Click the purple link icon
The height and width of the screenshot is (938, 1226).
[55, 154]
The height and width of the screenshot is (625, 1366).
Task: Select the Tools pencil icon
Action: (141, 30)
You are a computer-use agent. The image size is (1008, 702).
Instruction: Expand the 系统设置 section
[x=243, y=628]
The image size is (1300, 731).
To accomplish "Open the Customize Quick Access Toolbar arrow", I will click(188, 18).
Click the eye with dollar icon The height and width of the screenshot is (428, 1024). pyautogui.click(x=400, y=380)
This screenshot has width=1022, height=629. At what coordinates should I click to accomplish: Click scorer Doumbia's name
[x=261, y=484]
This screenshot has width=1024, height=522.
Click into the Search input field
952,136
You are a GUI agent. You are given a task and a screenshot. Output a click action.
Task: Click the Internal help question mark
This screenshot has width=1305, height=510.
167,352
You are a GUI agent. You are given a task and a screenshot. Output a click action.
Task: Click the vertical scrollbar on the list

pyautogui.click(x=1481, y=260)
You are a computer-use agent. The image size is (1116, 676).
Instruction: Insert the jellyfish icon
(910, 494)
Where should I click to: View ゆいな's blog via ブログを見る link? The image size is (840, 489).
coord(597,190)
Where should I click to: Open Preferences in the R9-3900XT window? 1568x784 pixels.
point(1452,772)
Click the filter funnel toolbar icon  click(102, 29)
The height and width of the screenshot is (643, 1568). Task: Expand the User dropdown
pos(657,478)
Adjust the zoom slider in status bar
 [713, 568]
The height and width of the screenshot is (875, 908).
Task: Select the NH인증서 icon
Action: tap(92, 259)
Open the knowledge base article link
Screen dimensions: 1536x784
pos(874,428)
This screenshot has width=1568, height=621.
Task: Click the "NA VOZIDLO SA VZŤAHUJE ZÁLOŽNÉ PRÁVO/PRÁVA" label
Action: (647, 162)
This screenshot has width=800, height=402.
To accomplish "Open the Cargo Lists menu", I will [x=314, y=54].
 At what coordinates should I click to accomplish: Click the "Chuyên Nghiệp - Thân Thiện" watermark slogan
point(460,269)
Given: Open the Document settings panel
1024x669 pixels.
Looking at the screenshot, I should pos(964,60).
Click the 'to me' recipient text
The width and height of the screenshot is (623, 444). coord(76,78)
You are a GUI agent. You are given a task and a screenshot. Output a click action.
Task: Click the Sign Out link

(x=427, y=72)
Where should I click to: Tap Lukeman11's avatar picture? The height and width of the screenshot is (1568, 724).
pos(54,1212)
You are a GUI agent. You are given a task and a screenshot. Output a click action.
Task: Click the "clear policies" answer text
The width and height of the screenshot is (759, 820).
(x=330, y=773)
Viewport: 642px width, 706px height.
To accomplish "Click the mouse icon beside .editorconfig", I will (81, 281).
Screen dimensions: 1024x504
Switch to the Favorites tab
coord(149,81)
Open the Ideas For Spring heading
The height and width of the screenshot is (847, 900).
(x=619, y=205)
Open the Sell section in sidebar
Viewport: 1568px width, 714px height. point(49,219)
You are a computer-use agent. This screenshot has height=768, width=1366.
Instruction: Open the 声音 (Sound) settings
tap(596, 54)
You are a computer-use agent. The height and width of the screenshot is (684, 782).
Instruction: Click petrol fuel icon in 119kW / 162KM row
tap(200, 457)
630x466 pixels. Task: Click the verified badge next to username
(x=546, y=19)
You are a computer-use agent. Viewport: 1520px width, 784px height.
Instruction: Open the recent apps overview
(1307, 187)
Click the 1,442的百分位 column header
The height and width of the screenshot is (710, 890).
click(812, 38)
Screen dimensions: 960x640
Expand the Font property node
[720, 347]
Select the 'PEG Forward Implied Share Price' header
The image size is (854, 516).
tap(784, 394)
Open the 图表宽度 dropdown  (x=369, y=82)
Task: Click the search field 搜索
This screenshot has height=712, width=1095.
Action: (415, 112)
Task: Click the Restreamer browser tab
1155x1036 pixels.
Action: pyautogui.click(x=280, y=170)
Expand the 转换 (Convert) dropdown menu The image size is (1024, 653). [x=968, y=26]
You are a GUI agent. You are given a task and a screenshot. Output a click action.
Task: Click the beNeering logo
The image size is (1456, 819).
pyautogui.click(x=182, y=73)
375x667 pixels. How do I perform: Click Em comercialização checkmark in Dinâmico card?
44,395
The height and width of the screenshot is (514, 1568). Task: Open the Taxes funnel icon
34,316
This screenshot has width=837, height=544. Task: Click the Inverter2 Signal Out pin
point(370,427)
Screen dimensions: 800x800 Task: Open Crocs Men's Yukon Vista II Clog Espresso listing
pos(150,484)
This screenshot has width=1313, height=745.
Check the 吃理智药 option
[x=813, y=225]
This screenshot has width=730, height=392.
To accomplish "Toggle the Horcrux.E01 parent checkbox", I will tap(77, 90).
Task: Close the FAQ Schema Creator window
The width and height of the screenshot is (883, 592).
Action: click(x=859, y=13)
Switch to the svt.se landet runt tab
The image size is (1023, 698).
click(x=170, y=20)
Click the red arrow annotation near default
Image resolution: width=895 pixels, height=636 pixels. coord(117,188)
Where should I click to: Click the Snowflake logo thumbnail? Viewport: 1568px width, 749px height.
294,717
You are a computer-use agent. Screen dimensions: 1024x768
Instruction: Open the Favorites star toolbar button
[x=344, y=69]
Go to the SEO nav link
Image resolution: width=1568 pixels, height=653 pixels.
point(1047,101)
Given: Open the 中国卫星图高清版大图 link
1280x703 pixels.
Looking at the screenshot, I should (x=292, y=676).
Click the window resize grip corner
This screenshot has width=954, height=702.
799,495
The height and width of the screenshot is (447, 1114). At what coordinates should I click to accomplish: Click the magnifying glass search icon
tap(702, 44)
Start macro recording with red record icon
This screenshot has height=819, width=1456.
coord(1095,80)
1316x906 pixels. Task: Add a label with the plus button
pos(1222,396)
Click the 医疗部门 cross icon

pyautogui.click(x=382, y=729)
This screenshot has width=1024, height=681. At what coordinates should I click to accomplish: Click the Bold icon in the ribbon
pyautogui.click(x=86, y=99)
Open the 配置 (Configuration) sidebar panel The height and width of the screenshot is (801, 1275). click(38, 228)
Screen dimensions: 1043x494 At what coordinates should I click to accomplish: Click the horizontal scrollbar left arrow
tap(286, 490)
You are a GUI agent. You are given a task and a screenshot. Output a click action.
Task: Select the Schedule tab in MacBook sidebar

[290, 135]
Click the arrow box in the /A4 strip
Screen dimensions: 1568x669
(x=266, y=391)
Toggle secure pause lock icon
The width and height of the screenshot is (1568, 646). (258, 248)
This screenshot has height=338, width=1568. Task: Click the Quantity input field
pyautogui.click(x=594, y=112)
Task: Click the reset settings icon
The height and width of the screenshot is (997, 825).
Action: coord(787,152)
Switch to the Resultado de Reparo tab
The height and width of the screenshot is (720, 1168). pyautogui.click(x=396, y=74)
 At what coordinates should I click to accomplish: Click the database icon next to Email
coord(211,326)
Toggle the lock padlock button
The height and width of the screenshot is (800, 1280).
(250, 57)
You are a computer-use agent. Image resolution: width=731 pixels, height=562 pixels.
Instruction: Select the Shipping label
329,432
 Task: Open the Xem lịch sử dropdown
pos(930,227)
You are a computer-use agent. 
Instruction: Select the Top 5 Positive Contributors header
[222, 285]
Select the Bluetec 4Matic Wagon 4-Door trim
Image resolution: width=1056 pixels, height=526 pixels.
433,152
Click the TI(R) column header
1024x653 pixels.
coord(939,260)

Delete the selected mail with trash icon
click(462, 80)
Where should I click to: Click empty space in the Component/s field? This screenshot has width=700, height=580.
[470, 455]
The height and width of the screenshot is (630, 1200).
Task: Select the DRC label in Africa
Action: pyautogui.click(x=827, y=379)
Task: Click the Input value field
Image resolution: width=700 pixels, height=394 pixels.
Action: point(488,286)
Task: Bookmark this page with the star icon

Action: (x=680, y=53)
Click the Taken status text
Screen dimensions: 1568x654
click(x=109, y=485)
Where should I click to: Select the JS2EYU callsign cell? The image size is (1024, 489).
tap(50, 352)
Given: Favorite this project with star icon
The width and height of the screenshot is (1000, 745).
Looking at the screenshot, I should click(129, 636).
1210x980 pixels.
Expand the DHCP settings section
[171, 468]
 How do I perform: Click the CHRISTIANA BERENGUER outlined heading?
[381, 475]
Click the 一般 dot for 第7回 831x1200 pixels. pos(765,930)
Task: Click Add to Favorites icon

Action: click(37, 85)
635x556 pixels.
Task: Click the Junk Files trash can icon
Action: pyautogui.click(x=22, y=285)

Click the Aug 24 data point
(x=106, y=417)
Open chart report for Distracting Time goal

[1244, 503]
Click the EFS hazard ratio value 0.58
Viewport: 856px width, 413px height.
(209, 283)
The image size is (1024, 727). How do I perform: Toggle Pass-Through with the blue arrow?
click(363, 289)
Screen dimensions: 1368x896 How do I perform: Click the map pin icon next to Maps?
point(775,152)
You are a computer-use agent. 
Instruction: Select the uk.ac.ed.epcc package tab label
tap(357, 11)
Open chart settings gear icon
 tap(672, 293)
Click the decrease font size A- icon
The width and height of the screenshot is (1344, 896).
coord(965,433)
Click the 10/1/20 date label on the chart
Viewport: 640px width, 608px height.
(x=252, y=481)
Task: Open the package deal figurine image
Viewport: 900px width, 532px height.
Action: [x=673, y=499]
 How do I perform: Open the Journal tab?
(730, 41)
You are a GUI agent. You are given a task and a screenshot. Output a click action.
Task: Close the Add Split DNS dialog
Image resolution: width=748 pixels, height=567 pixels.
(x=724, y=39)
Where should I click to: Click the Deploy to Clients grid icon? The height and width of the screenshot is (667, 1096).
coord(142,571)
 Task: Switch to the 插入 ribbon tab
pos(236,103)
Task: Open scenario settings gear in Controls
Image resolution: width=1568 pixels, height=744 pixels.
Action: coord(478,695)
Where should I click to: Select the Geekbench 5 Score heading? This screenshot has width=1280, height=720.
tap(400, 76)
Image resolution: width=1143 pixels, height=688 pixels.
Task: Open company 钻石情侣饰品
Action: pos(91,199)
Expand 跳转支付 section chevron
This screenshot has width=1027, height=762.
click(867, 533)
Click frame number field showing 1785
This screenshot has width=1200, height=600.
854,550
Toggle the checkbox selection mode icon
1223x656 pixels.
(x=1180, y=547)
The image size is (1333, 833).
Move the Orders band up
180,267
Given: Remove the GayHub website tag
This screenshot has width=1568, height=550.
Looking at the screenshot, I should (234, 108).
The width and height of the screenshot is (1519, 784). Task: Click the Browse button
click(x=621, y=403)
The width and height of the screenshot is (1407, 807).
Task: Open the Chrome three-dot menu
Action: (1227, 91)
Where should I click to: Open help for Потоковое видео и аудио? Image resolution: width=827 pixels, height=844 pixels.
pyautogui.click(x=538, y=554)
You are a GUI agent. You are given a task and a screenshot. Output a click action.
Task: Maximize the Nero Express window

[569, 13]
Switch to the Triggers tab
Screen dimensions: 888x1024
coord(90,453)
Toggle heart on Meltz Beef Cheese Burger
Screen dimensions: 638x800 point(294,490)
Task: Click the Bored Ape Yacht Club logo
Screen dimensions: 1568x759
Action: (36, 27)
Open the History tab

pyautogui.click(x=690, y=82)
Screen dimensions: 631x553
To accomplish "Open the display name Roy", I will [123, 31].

********************

Wherever the word "computer" occurs in the data, copy that whole line.

You are a computer-use agent. The image size is (1008, 702).
You are a computer-use agent. The image size is (1116, 676).
You are a computer-use agent. This screenshot has height=768, width=1366.
You are a computer-use agent. The height and width of the screenshot is (684, 782).
You are a computer-use agent. Viewport: 1520px width, 784px height.
You are a computer-use agent. Screen dimensions: 1024x768
You are a computer-use agent. Image resolution: width=731 pixels, height=562 pixels.
You are a computer-use agent. 
You are a computer-use agent. 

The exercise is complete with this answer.